Penelitian dengan jelas menggarisbawahi kekuatan pola pikir inklusif dalam pendidikan. “Apa yang kami ketahui dari penelitian ini adalah bahwa program Sekolah Juara Terpadu Olimpiade Khusus mempunyai dampak yang kuat dan positif terhadap siswa dan sekolah—menumbuhkan pola pikir inklusif dan komunitas belajar,” kata Dr.Jackie Jodl, Ketua, Pemuda dan Pendidikan Global Pemuda dan Pendidikan Global di Olimpiade Khusus. “Seperti yang diketahui oleh setiap pendidik, semakin inklusif sekolahnya, semakin kaya pula lingkungan belajarnya.”

Program UCS khas Olimpiade Khusus berupaya melibatkan siswa dari semua kemampuan melalui kompetisi olahraga, klub, organisasi kemahasiswaan, dan kegiatan. Model ini menciptakan peluang bagi generasi muda dengan dan tanpa disabilitas intelektual untuk belajar satu sama lain dengan membangun persahabatan yang menjembatani perbedaan. Penelitian menunjukkan bahwa semua siswa mendapatkan manfaat dari model inklusif ini, dengan hasil yang terukur bagi siswa baik penyandang disabilitas maupun non-disabilitas—mulai dari rasa kebersamaan yang lebih baik hingga nilai membaca dan matematika yang lebih baik.

Surat Olimpiade Khusus tentang “Keadaan Inklusi Global dalam Pendidikan” mengikuti panggilan organisasi tahun 2023 agar pemerintah mendedikasikan minimal 3 persen anggaran pendidikan nasionalnya untuk meningkatkan inklusi sosial bagi siswa penyandang disabilitas intelektual. Musim panas lalu, Special Olympics juga mengumumkan pembentukan Koalisi Kepemimpinan Global untuk Inklusi, sebuah upaya multilateral perintis, yang terdiri dari pemerintah, industri, filantropi, dan komunitas pembangunan, untuk meningkatkan praktik inklusif dalam pendidikan dan olahraga, serta menciptakan sekolah dan komunitas yang lebih inklusif.

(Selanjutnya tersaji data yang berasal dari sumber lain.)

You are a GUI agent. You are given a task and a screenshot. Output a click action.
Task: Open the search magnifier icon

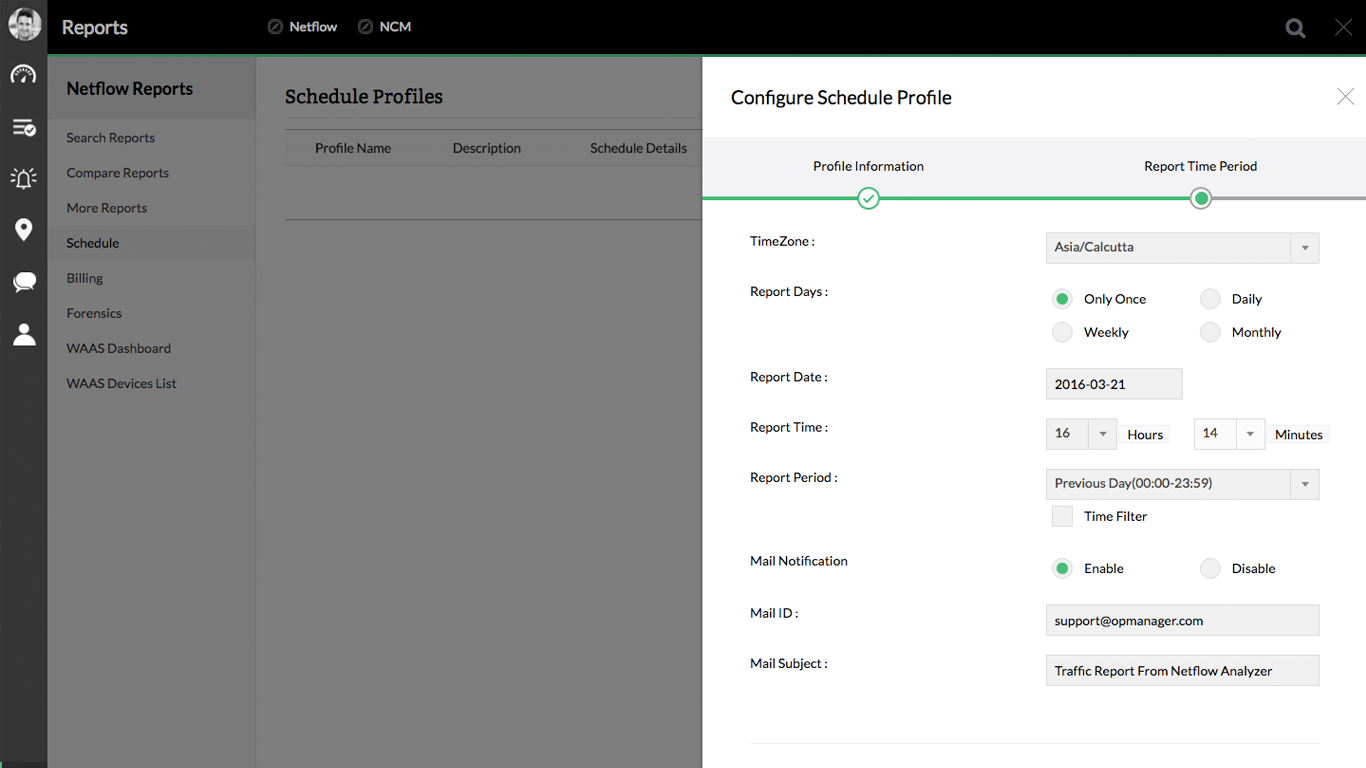[x=1295, y=28]
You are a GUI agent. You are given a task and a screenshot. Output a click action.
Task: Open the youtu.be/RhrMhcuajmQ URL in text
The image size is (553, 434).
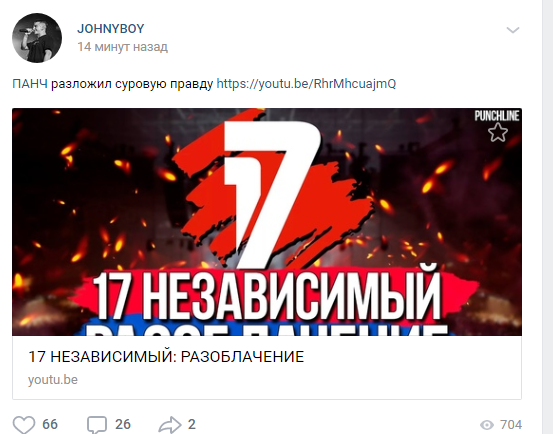tap(306, 84)
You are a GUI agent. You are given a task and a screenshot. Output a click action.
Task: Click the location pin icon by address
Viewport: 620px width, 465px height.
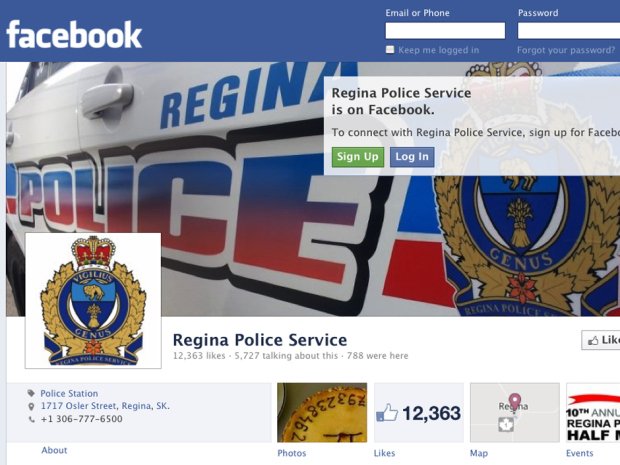(x=31, y=406)
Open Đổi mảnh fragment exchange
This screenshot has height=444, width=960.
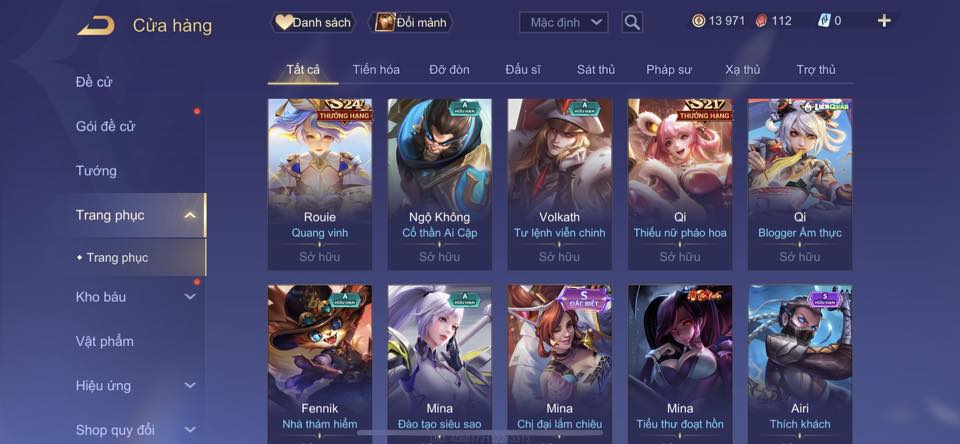pyautogui.click(x=413, y=23)
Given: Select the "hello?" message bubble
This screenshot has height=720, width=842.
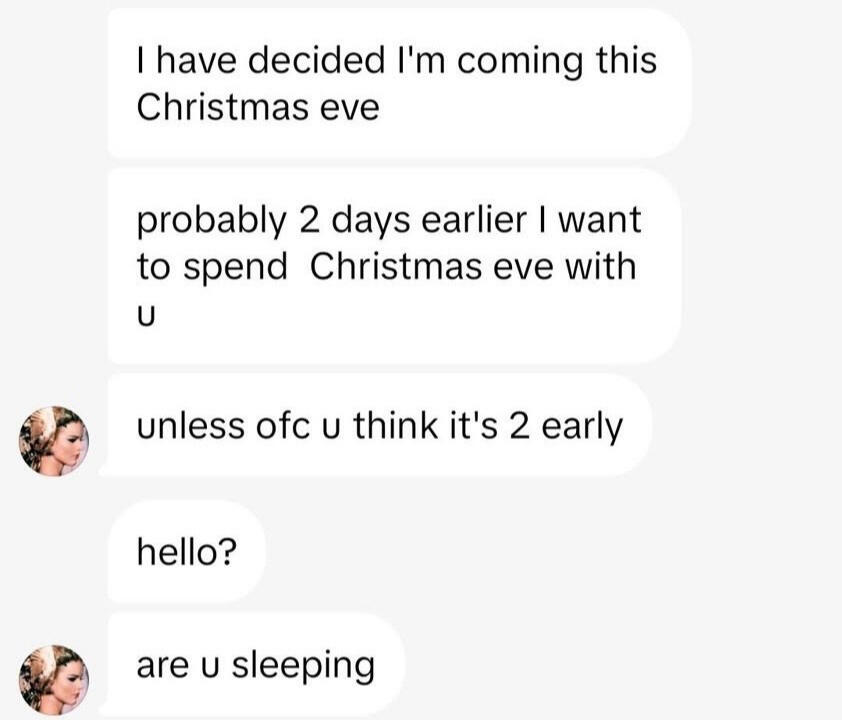Looking at the screenshot, I should click(x=186, y=551).
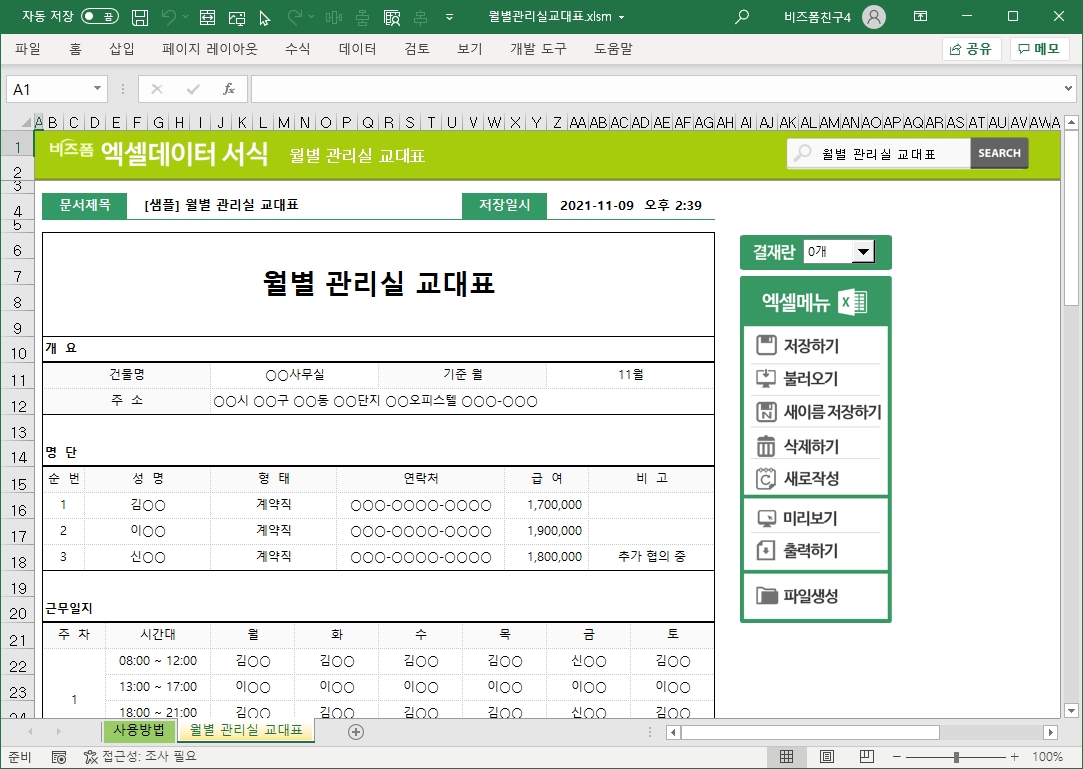Screen dimensions: 1083x769
Task: Toggle the 자동 저장 autosave switch
Action: (99, 17)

Baca surat lengkap di sini: https://media.specialolympics.org/soi/files/Global-State-of-Inclusion-Letter.pdf

Bagikan artikel ini:

EU Reporter menerbitkan artikel dari berbagai sumber luar yang mengungkapkan berbagai sudut pandang. Posisi yang diambil dalam artikel ini belum tentu milik Reporter UE.